There’s a cryptic story that Pete Cosey tells about one notorious session he recorded during his days as a staff guitarist at Chess Records. The date was for the legendary Chicago bluesman Howlin’ Wolf, and took place in November 1968. Earlier that year, Cosey had participated in the controversial Electric Mud project, an attempt by Marshall Chess, son of label owner Leonard Chess, to market Muddy Waters to the burgeoning hippie market by surrounding the revered bluesman’s Deltafied pipes with fuzz bass, wah-wah guitar, flutes, tambourines and trance-like organ drones.

Electric Mud may have outraged some of the blues purists who had purchased Waters’ acoustic blues classic, More Real Folk Blues, just a year before, but Chess’ gamble paid off.
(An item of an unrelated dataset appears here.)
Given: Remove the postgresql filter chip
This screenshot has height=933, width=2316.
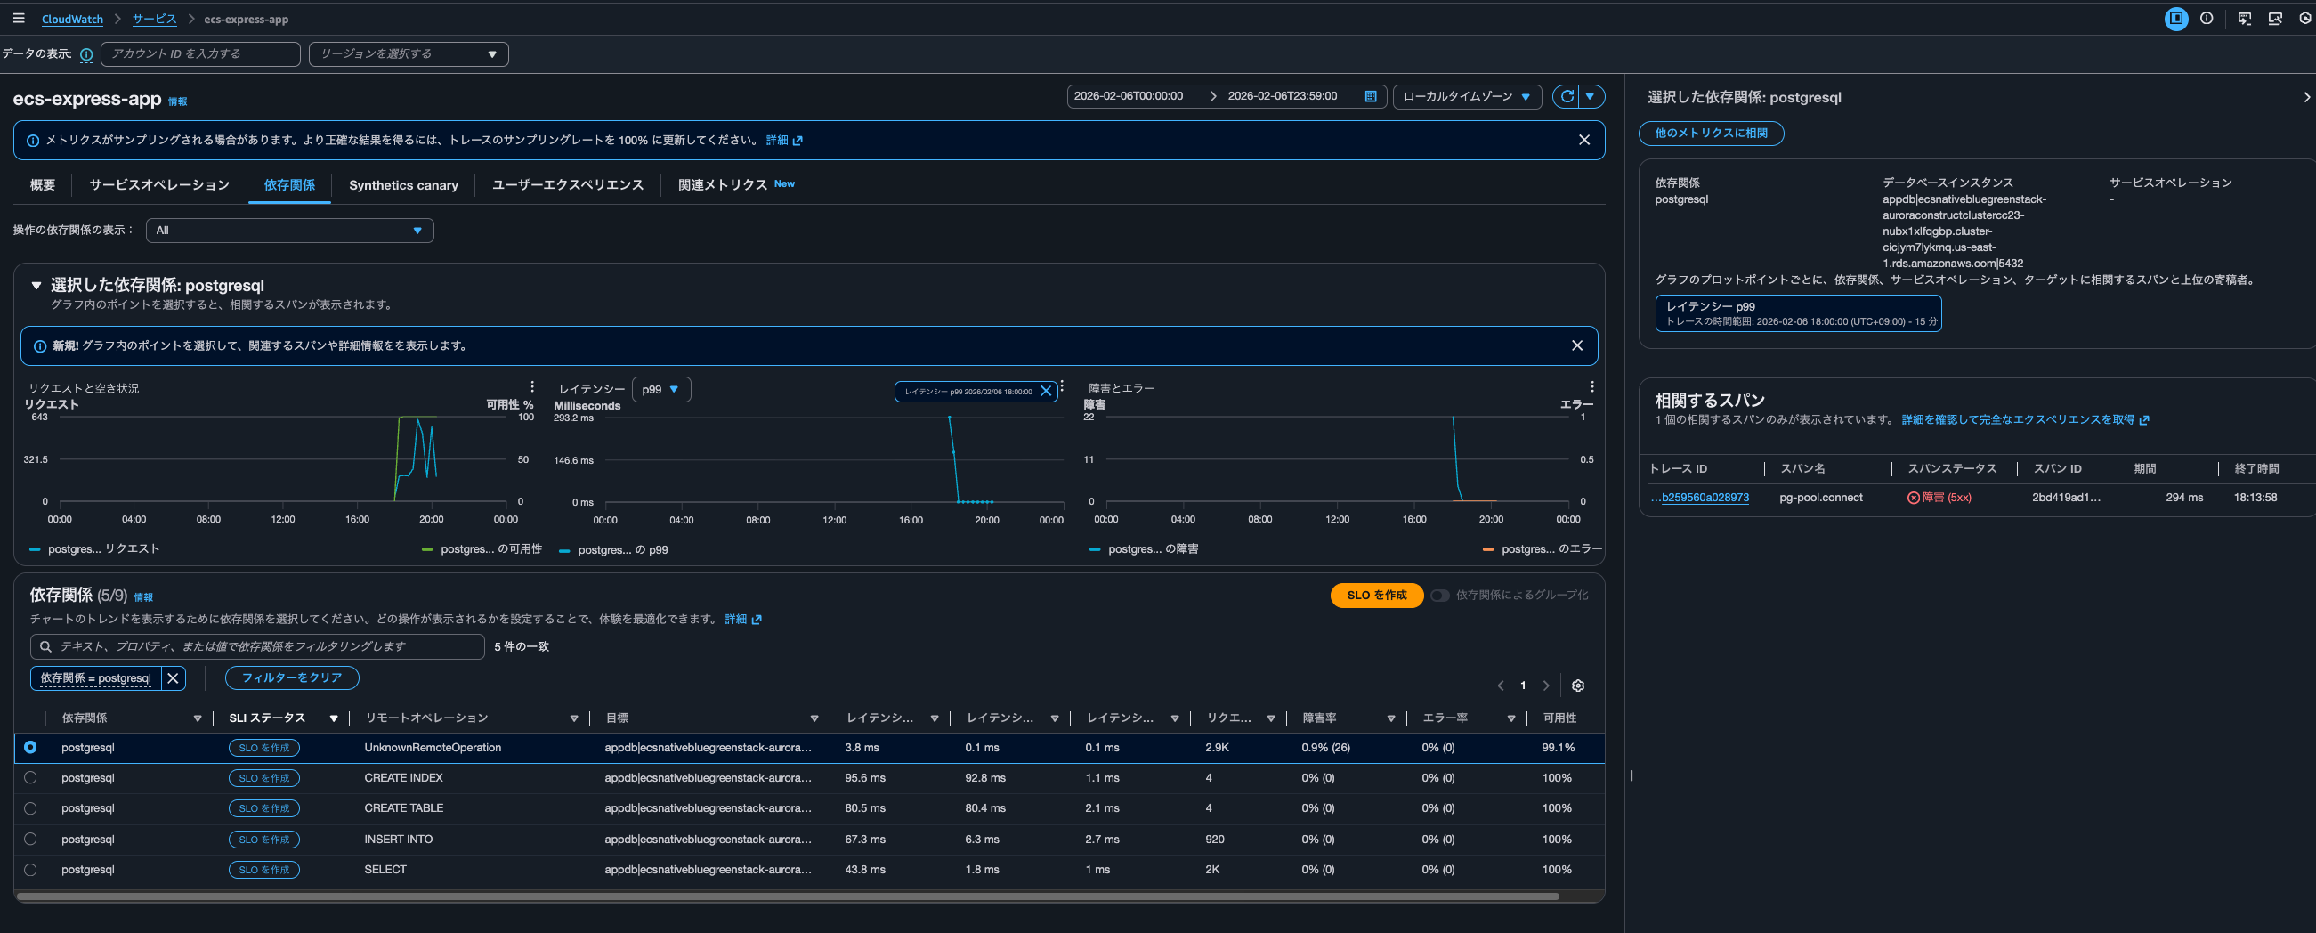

Many of the same rock fans who that same year purchased copies of Jeff Beck’s Truth, Cream’s Wheels of Fire, Jimi Hendrix’s Electric Ladyland and Ted Nugent and the Amboy Dukes’ Journey To the Center of the Mind did indeed pick up on the psychedelic renditions of Waters classics like “She’s Alright,” “I’m Your Hoochie Coochie Man” and “Mannish Boy,” along with a curious cover of the Rolling Stones’ “Let’s Spend the Night Together.”